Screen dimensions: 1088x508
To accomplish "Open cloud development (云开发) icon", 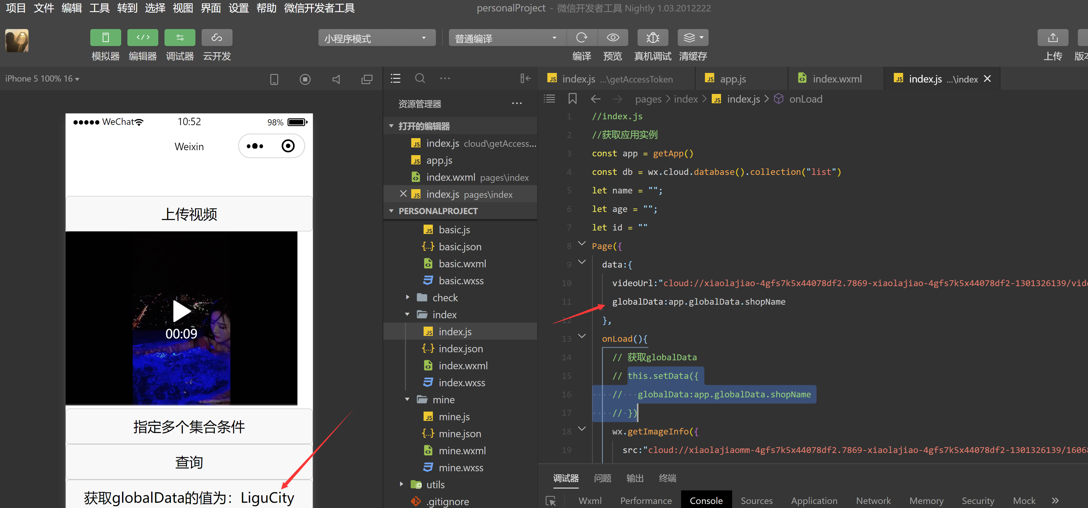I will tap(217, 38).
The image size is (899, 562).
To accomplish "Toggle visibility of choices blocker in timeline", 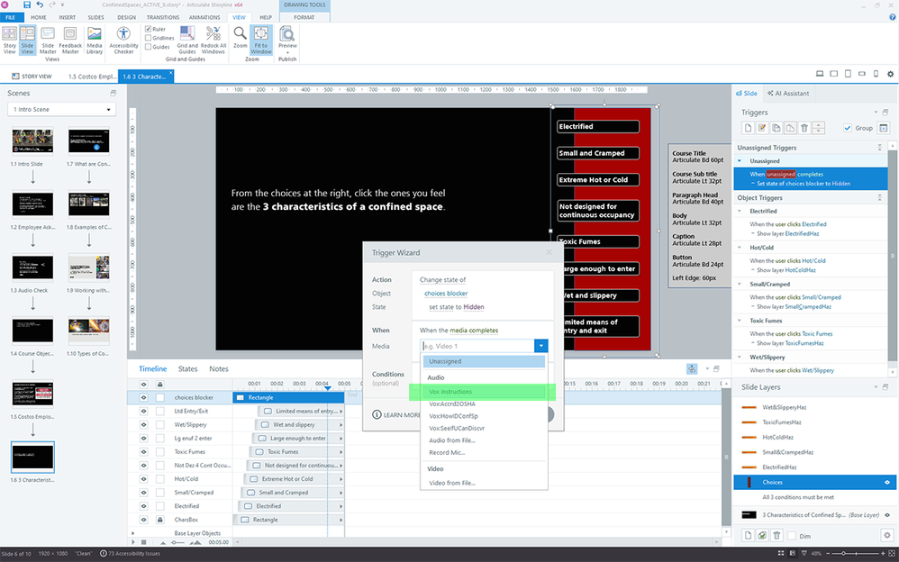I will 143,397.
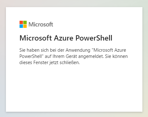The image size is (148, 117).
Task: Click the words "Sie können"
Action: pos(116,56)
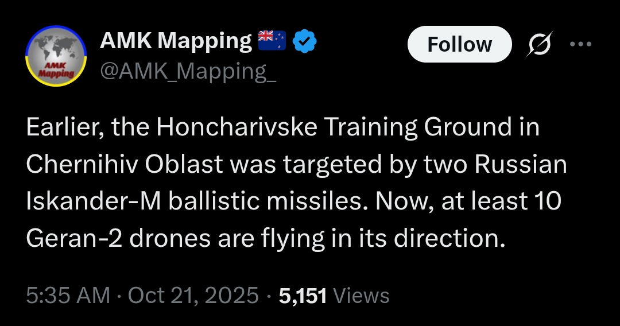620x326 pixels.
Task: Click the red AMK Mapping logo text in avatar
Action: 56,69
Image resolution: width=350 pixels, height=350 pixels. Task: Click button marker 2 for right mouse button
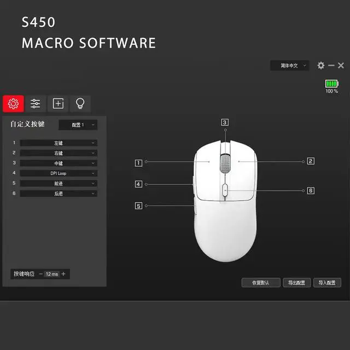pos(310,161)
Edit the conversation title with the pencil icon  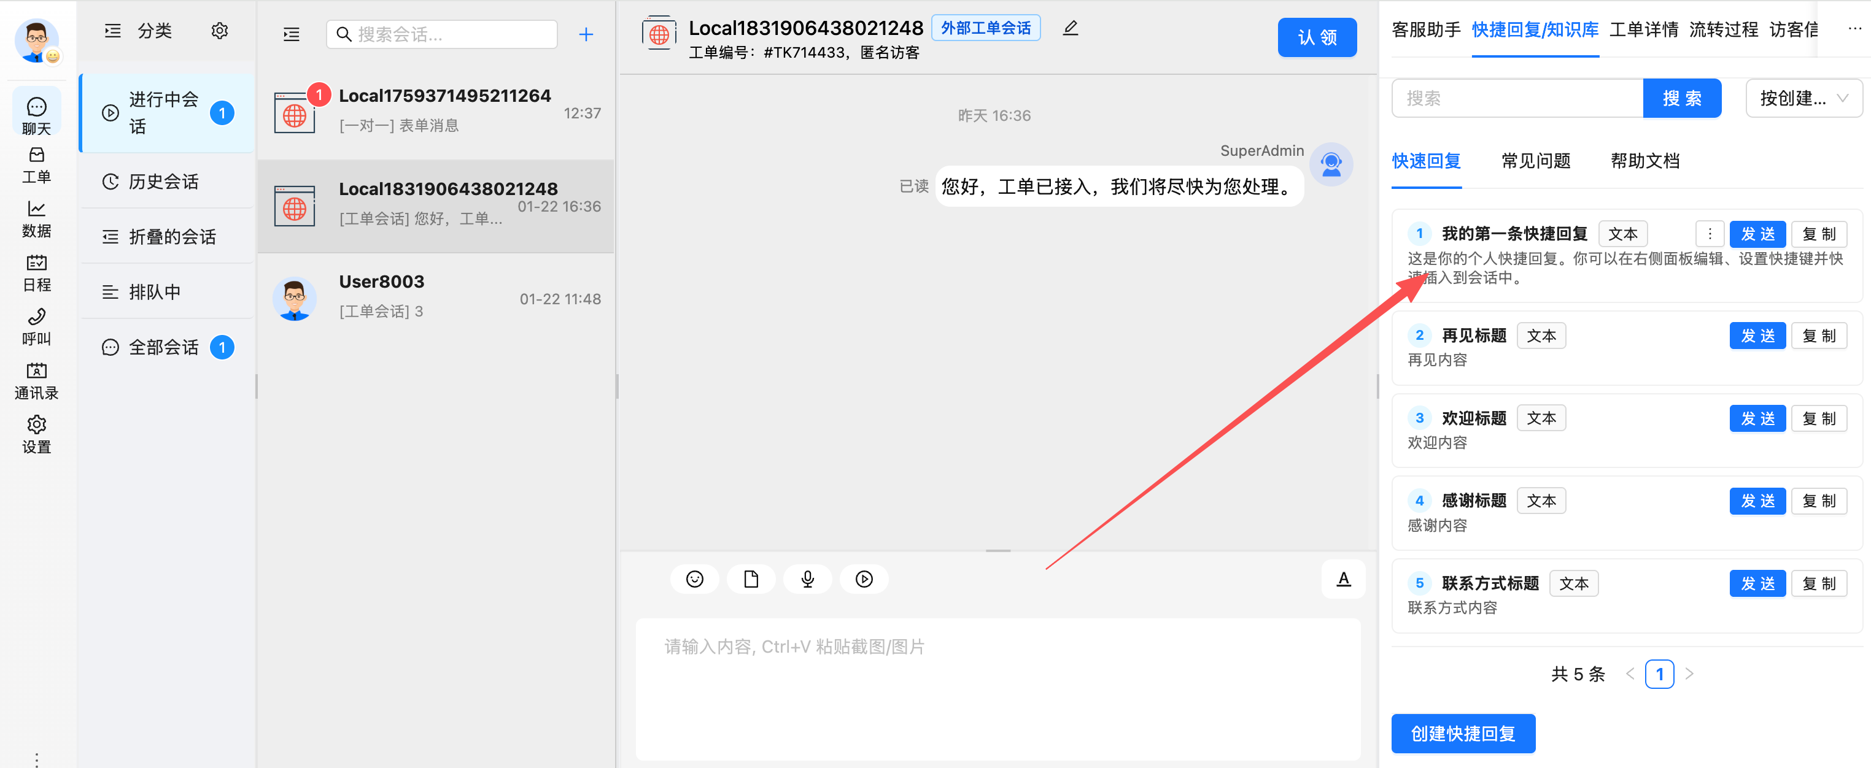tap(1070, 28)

════

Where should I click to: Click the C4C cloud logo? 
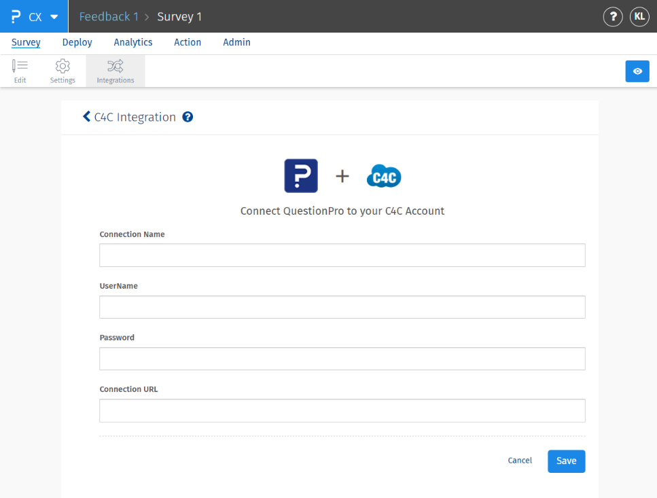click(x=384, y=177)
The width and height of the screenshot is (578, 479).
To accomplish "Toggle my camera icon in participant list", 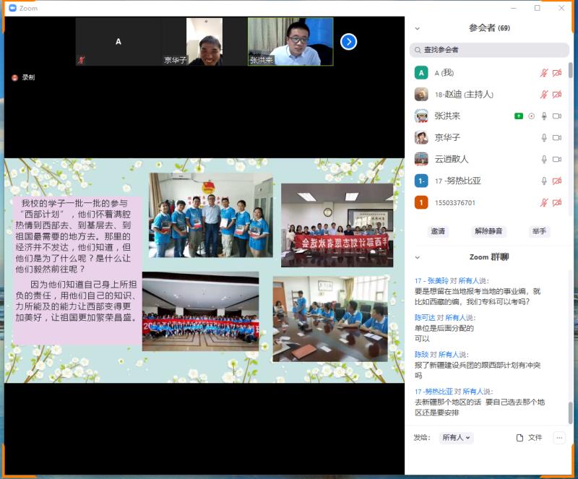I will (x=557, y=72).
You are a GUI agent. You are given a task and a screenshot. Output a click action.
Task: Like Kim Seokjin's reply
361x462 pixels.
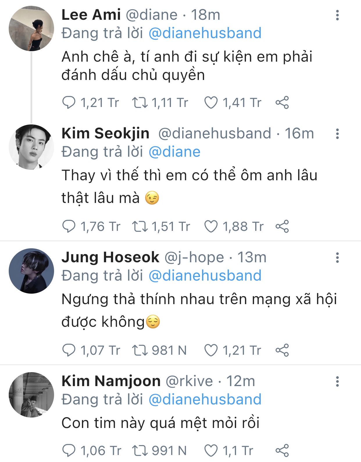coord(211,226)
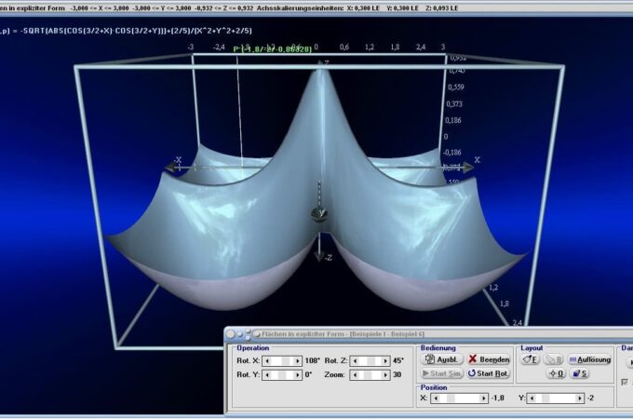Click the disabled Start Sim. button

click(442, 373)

════

# Exercise goal
Return the lines above exactly, starting with the line that contains "You are a GUI" and going on through the line that contains "click(442, 373)", with the pictures left out.

# Full output
You are a GUI agent. You are given a task and a screenshot. Output a click action.
Task: Like Kim Seokjin's reply
361x462 pixels.
coord(211,226)
Click the disabled Start Sim. button

click(442, 373)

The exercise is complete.